#### GIVEN ENTRIES:
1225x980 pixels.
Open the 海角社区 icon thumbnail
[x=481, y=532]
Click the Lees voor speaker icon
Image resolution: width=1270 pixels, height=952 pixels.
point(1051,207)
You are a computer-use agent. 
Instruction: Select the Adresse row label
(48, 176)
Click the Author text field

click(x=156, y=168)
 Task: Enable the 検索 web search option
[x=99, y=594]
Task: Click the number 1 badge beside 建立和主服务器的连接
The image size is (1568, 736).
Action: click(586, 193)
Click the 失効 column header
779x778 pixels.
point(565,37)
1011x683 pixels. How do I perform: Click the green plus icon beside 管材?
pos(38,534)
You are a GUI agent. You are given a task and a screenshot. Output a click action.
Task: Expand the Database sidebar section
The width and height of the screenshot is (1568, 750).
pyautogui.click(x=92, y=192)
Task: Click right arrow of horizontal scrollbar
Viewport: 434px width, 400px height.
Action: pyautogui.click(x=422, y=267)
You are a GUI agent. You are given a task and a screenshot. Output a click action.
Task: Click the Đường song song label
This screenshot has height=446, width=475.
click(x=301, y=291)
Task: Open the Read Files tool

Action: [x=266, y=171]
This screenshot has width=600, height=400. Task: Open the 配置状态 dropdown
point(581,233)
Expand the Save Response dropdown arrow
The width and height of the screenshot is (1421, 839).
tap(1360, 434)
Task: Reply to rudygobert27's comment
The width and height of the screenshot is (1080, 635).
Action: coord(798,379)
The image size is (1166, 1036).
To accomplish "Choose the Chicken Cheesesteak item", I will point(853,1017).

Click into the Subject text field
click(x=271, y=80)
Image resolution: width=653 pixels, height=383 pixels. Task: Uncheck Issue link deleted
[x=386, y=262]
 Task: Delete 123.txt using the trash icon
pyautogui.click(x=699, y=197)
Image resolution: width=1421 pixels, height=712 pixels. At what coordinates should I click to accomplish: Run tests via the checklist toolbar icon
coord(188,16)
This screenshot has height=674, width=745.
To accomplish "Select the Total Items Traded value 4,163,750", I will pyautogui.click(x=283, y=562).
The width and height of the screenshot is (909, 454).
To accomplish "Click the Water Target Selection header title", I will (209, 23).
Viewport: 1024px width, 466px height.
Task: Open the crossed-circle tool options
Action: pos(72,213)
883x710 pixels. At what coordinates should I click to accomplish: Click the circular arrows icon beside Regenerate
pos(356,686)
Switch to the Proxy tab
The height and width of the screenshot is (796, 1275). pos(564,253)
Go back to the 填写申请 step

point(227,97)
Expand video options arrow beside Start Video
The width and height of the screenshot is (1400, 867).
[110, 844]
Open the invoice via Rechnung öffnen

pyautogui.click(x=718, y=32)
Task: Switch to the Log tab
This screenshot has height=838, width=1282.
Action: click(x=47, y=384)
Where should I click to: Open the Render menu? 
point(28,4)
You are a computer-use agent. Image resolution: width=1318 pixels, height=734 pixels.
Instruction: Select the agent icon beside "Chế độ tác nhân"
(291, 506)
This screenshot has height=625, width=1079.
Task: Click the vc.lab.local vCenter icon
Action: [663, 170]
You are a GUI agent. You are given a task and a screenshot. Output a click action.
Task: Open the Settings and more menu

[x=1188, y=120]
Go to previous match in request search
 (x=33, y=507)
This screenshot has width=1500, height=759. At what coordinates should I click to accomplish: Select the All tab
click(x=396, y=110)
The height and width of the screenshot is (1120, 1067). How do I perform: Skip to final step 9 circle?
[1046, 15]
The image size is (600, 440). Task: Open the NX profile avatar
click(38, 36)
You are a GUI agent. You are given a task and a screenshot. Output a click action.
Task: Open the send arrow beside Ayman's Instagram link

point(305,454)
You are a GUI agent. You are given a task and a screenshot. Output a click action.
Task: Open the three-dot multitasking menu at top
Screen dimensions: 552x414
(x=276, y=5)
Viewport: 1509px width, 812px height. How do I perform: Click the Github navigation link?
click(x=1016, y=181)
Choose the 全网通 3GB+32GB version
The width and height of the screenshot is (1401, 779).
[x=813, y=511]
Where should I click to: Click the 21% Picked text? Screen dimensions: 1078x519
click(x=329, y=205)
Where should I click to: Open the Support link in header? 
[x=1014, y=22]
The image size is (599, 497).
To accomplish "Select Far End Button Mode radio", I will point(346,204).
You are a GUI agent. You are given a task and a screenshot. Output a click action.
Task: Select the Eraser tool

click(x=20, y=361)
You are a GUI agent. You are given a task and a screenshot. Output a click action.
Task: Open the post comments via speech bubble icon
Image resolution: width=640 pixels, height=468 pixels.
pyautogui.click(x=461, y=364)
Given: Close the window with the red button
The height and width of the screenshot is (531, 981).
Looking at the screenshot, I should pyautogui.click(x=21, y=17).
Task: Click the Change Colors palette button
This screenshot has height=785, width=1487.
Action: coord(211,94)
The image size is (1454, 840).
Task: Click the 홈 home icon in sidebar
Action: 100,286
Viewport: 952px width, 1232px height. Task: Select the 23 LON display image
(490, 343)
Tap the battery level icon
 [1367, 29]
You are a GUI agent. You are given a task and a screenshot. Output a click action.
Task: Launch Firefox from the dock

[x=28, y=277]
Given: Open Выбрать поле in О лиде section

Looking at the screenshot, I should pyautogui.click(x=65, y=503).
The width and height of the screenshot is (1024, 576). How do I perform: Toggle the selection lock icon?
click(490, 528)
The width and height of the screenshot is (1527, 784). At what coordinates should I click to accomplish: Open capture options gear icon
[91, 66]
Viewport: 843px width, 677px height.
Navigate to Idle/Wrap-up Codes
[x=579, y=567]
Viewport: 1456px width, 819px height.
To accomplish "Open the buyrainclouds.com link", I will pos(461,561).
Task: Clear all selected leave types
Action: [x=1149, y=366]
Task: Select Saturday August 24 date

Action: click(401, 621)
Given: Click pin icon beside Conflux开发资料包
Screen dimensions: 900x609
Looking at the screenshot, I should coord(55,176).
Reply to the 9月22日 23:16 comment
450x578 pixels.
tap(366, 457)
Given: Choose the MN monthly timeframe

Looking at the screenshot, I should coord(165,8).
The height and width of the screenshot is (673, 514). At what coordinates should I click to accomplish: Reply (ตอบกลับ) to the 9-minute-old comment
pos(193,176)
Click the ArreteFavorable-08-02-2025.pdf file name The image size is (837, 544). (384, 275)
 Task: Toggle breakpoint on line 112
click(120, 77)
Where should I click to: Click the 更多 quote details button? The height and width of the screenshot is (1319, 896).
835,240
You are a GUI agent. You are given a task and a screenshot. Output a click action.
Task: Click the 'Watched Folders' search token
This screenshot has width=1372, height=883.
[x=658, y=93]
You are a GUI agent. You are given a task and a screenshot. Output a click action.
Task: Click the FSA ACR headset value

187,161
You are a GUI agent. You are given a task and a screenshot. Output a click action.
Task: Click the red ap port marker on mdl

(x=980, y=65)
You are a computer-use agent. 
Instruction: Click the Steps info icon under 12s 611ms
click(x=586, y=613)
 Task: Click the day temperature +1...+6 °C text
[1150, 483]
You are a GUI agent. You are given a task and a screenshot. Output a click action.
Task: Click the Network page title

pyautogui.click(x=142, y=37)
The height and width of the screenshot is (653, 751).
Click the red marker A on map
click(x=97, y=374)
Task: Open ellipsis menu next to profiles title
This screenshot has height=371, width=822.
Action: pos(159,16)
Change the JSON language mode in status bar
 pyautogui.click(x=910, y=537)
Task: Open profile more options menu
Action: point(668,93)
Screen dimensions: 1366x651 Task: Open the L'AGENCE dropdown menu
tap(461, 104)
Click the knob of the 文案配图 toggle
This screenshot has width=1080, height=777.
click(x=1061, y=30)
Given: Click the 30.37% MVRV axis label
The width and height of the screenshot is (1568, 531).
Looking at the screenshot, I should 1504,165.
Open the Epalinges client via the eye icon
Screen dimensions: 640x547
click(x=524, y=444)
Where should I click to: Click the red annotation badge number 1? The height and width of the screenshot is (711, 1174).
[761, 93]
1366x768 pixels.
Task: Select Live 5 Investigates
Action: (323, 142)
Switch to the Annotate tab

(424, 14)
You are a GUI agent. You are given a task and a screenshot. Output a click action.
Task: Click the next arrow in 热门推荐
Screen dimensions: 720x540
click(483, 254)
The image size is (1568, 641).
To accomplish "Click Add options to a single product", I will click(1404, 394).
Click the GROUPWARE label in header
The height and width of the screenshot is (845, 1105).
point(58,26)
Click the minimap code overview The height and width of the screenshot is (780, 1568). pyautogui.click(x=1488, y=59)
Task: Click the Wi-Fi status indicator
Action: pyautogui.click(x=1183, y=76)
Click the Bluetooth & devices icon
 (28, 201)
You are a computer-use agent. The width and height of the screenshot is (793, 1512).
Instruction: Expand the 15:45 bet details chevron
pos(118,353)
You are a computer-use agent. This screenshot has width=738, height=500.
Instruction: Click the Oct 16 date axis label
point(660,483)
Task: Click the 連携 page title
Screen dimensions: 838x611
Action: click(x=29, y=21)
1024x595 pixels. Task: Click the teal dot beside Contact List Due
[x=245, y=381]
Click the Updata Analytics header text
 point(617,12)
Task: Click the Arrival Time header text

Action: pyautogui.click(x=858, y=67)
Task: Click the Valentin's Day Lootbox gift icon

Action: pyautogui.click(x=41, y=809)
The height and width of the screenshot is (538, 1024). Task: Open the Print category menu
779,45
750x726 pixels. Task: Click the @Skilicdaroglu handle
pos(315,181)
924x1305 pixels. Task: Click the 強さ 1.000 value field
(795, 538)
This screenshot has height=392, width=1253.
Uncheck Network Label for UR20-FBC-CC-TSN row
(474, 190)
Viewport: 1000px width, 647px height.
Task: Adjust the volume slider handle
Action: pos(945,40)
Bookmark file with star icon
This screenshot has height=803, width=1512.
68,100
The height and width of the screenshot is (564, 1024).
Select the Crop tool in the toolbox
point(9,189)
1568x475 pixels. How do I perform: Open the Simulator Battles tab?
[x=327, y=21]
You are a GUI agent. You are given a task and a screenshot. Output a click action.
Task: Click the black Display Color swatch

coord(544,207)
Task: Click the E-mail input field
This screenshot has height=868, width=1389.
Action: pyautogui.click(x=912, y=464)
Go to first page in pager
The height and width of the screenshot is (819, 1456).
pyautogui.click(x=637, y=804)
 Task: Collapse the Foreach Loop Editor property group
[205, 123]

#### DIRECTIVE:
Extract every line of the data above that contains the string "dropdown" and copy each such line. Matching is case-sensitive.

#### ANSWER IN FULL:
This screenshot has width=600, height=400. Task: Open the 配置状态 dropdown
Expand the Save Response dropdown arrow
Screen dimensions: 1366x651 Task: Open the L'AGENCE dropdown menu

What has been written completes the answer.